• Learning for LifeandWork

Consequences of risk-taking behaviour

Updated: Nov 15, 2020

What is risk taking behaviour?

Risk-taking behaviour usually refers to behaviour that may not necessarily have a positive outcome. Deciding to take part in risk-taking behaviour may have long term consequences for the person involved and may even put others lives in danger. Examples of the most common risk-taking behaviours include:

  • dangerous driving - joyriding/drink/drug driving

  • anti-social behaviour

  • deliberate self-harm

  • severe dieting

  • unprotected sex

  • overeating

What are the consequences of risk taking behaviour?

There are many consequences when young people decide to get involved with risk taking behaviour. These consequences may include:

  • criminal conviction - if the young person is involved in anti-social behaviour or dangerous driving.

  • injury to others such as friends - if the young person is involved in anti-social behaviour or dangerous driving.

  • injury to self - if the young person is involved deliberate self-harm.

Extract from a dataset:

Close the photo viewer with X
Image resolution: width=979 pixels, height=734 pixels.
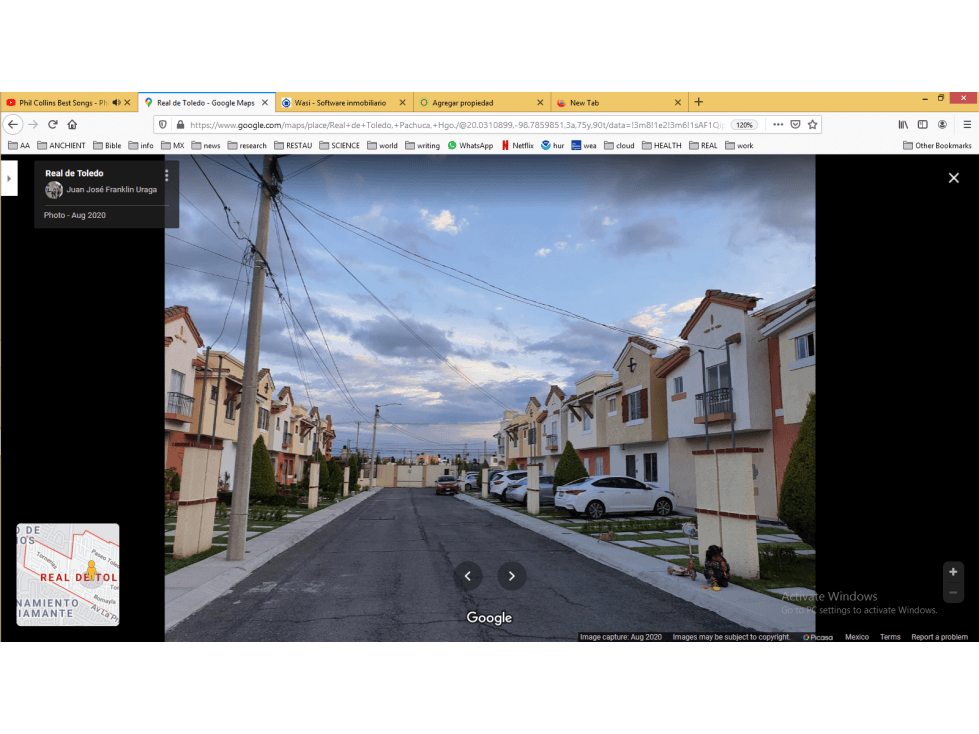click(953, 178)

This may also lead to social isolation of the young person.

  • relationship difficulties with peers - if the young person is involved with risk taking behaviour regularly and other friends feel uncomfortable with this.

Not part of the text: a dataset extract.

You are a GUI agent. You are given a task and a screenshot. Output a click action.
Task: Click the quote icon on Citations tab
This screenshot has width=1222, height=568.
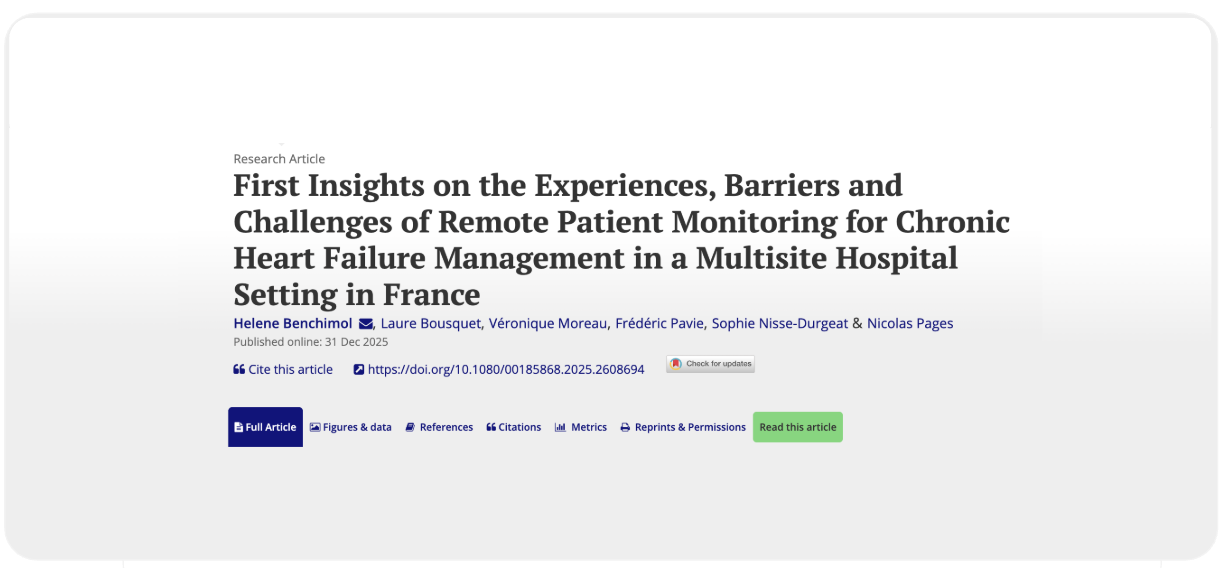click(x=491, y=427)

  • problems with parents - if the young person is staying out late, coming home drunk, this may cause arguments with their parents.

  • feelings of shame/regret/fear - if the young person reflects on their poor choices they may experience these feelings that could lead to mental health problems if they are not managed/dealt with.

  • Pregnancy - if the young person participates in unprotected sex.

  • Low self-esteem - if the young person is not happy with their appearance and is involved in overeating and/or severe dieting.